> PROBLEM 1
In the pull request summary about the JTCJ_island fix, what condition gates the new separate loop for the second rank-1 term?

> EXCERPT
------------------------

Skip to content

Fix JTCJ_island missing off-diagonal cone terms#1407

Merged
adenzler-nvidia merged 1 commit into
google-deepmind:mainfrom
adenzler-nvidia:adenzler/fix-jtcj-island-cone
Jun 4, 2026
Merged

Fix JTCJ_island missing off-diagonal cone terms#1407
adenzler-nvidia merged 1 commit into
google-deepmind:mainfrom
adenzler-nvidia:adenzler/fix-jtcj-island-cone

Conversation

@adenzler-nvidia

Copy link
Copy Markdown
Collaborator

Summary

  • The dense-Jacobian branch of _update_gradient_JTCJ_island drops the swap-pair cone term hcone * J[ic2, i] * J[ic1, j] for the dim1id != dim2id case whenever any of the four J entries used in the inner block is zero. Per-cell H is then short the J[ic2, a] * J[ic1, b] half of the off-diagonal cone contribution.
  • Replace the conditional swap-pair block with a separate full loop for the second rank-1 term, gated on dim1id != dim2id. Both loops keep the original aggressive J==0 early-skip.
  • Matches the value computed by monolithic _update_gradient_JTCJ_dense (solver.py:2700-2704).

------------------------

Records from a data collection
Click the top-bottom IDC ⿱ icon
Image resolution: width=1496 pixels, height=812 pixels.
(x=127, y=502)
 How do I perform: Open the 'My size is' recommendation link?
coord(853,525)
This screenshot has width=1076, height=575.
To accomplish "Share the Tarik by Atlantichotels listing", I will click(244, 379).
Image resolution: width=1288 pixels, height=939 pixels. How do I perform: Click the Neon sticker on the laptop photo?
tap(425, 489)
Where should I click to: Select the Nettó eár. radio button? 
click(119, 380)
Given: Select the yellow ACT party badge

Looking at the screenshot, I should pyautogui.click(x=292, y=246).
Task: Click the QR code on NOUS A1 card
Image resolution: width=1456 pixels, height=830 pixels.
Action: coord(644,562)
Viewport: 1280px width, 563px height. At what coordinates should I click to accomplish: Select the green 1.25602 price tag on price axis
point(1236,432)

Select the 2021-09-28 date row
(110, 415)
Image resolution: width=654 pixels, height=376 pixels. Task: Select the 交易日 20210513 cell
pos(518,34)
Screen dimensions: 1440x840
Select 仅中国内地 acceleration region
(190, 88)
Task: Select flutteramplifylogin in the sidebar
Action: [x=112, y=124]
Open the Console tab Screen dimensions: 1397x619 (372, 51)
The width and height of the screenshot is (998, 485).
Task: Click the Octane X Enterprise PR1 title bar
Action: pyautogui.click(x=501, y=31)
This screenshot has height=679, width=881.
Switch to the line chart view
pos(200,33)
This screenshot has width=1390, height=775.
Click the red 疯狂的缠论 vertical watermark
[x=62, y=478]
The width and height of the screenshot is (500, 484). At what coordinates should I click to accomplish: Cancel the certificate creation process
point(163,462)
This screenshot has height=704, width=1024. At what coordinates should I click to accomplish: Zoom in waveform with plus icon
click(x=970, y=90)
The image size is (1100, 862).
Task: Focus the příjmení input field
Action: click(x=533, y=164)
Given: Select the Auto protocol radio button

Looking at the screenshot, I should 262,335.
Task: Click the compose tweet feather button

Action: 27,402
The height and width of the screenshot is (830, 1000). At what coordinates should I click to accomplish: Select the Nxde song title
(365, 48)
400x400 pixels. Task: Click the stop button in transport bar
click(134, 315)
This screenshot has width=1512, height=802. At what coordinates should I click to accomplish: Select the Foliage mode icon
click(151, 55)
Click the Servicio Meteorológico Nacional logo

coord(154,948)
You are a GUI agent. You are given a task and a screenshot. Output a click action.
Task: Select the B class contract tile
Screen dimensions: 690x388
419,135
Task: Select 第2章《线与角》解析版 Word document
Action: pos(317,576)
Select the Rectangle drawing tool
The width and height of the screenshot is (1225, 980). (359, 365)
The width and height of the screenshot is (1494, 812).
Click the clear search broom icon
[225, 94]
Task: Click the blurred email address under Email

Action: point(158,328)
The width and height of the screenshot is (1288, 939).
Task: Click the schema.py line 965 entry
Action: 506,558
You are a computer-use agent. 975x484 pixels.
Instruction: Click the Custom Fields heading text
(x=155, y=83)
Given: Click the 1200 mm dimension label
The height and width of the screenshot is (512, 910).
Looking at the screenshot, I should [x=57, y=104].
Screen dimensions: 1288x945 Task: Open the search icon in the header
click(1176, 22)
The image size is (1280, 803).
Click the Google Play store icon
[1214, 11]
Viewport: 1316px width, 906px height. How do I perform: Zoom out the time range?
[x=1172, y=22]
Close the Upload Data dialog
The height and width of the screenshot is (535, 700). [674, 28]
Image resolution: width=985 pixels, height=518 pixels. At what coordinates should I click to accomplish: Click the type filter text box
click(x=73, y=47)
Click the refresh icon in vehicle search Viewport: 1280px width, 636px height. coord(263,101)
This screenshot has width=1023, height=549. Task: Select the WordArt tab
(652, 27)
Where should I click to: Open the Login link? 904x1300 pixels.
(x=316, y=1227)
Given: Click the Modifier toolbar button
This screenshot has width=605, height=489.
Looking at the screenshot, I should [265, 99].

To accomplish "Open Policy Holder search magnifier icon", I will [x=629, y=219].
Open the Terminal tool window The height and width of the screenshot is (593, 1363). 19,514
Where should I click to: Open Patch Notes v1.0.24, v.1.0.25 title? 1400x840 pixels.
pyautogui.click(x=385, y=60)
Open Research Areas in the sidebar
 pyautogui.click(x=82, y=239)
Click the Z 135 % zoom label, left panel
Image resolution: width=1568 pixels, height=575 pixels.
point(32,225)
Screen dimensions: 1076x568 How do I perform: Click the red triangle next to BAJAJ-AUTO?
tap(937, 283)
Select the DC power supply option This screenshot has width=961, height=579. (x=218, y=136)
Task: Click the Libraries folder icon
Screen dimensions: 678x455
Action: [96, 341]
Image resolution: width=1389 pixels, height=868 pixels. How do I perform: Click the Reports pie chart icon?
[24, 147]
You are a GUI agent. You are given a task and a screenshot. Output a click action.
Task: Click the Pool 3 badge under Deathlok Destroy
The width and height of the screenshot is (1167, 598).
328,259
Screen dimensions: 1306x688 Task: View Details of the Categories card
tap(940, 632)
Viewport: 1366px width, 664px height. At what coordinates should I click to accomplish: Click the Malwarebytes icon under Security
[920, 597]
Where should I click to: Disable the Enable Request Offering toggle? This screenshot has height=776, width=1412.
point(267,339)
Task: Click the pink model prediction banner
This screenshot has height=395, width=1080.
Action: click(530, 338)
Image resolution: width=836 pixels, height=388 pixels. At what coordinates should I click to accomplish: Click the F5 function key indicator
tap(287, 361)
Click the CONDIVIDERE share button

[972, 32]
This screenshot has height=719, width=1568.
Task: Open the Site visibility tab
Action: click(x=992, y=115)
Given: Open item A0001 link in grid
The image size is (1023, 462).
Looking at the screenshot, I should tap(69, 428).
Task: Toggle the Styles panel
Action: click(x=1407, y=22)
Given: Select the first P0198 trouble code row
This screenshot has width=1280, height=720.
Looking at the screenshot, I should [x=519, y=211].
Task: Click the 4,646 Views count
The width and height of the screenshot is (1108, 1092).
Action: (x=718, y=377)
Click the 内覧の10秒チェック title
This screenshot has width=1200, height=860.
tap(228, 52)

------------------------

> PROBLEM 2
Copy out the lines of the listing character for character, starting at the line that contains "Open Research Areas in the sidebar" and ending after the line that contains "tap(940, 632)".

> RESPONSE 1
It is gated on dim1id != dim2id.

> RESPONSE 2
Open Research Areas in the sidebar
 pyautogui.click(x=82, y=239)
Click the Z 135 % zoom label, left panel
Image resolution: width=1568 pixels, height=575 pixels.
point(32,225)
Screen dimensions: 1076x568 How do I perform: Click the red triangle next to BAJAJ-AUTO?
tap(937, 283)
Select the DC power supply option This screenshot has width=961, height=579. (x=218, y=136)
Task: Click the Libraries folder icon
Screen dimensions: 678x455
Action: [96, 341]
Image resolution: width=1389 pixels, height=868 pixels. How do I perform: Click the Reports pie chart icon?
[24, 147]
You are a GUI agent. You are given a task and a screenshot. Output a click action.
Task: Click the Pool 3 badge under Deathlok Destroy
The width and height of the screenshot is (1167, 598).
328,259
Screen dimensions: 1306x688 Task: View Details of the Categories card
tap(940, 632)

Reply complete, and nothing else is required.